Don Snyder agrees with Page. A former banker who has served as dean of the hotel college, Snyder is now in charge of UNLV’s stadium project as executive dean of strategic initiatives. He said the next UNLV president needs some business background because of the nature of the position and the tremendous number of issues the final candidate will confront. “I think it is a CEO job,” says Snyder.

But he also concurs with Harter, saying a longer tenure is better. “My sense is the average (tenure) is going to be about five years,” he says. “I like the longer model.”

Molly Corbett Broad, president of the American Council on Higher Education, says there are plenty of reasons presidents don’t stay long: Universities are more complex than ever, there are more diverse constituencies that need to be served, and appointments increasingly reflect the political and ideological orientation of appointing authorities than in the past.

Like it or not, Broad says, UNLV is a “feeder institution” now, one that will eventually graduate its president to a new job — but that’s not necessarily a bad thing. There’s an advantage to being known as a school where up-and-coming stars are developed. When Maxson left UNLV, for example, he had a long, successful tenure as head of California State University, Long Beach.

But what if UNLV wants to grow beyond being a feeder institution into one that attracts top presidential talent? For that to happen, UNLV needs resources. The school suffered through budget cuts during the recession, and is now fighting its way back. On this point, she echoes Harter, who said all that stands in the way of UNLV’s ultimate success is money.

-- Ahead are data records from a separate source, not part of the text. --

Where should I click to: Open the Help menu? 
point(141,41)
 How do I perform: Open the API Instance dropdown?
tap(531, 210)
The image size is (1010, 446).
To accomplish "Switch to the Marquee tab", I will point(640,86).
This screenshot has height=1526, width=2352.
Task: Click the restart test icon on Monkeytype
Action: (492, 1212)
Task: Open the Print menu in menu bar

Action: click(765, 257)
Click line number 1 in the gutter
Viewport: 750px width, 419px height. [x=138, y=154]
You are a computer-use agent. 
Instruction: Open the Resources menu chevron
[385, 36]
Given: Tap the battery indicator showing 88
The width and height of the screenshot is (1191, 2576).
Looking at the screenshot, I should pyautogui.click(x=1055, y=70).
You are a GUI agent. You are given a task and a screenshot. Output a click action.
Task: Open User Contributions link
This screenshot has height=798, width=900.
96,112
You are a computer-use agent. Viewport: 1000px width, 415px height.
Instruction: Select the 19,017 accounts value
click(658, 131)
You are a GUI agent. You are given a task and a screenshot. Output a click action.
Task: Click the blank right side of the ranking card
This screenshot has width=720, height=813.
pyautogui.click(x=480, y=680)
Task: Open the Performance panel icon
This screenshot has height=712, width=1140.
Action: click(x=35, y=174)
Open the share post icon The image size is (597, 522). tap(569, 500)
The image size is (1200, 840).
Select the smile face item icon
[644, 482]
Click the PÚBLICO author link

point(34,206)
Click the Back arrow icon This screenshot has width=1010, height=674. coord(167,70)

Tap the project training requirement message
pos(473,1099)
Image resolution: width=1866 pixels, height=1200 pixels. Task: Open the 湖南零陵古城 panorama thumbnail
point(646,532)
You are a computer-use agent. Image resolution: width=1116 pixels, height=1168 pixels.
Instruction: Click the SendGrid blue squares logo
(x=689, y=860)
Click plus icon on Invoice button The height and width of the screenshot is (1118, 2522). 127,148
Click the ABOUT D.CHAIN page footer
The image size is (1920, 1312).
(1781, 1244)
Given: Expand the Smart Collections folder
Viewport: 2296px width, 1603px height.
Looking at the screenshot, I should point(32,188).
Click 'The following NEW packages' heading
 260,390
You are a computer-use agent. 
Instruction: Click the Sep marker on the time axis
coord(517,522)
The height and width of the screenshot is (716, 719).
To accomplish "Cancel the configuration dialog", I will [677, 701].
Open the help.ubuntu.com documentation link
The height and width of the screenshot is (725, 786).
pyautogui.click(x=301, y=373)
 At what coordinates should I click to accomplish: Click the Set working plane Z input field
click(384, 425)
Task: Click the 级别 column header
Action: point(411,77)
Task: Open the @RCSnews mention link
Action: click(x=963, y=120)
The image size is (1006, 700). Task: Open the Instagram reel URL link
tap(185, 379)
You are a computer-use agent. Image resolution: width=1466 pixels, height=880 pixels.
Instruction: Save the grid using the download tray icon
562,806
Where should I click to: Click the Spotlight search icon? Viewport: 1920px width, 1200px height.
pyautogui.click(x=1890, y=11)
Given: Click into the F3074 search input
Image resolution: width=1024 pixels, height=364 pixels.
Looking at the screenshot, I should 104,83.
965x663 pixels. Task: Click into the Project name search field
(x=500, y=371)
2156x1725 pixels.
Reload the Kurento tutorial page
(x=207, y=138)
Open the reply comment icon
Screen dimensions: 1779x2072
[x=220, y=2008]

So the question turns back on Las Vegas and the state: Are we willing to put the resources into the university that will enable future presidents to reach the Tier 1 research goal? To open a medical school? To attract top-name, grant-winning faculty, and students who want to benefit from their tutelage?

If the answer is yes, Broad says, then UNLV can start looking for a long-term commitment from an experienced president. If it’s no, or, “we’re not sure,” then that’s not something the school can reasonably expect.

“Some of the destiny of UNLV is really in the hands of the people of UNLV, their government leaders, and their state leaders,” Broad says. “What kind of a university do they want UNLV to be?”